**What to do:** Reproduce the listing below line for line, without the pictures.

**Screenshot and document pointing data:**
* start *

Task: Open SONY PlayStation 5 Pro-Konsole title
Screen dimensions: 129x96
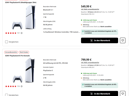Action: (x=17, y=56)
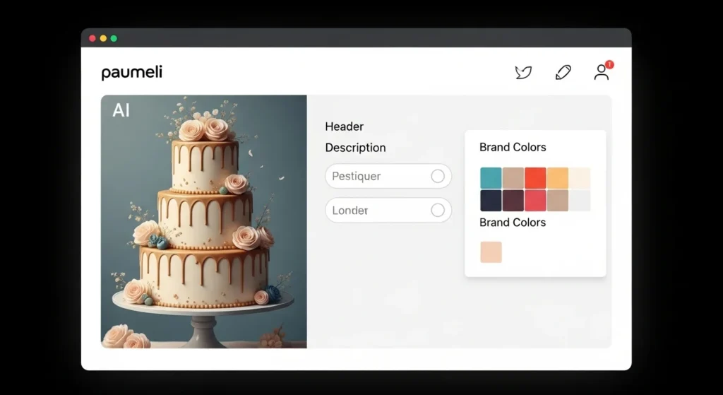Click the red notification badge on profile
The height and width of the screenshot is (395, 723).
609,64

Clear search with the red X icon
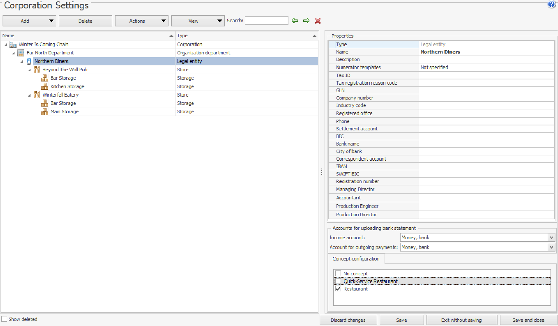[x=318, y=21]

* end *

**In response:**
Task: Open SONY PlayStation 5 Pro-Konsole title
Screen dimensions: 129x96
Action: (x=17, y=56)
Click the red notification badge on profile
The height and width of the screenshot is (395, 723).
609,64

Clear search with the red X icon
[x=318, y=21]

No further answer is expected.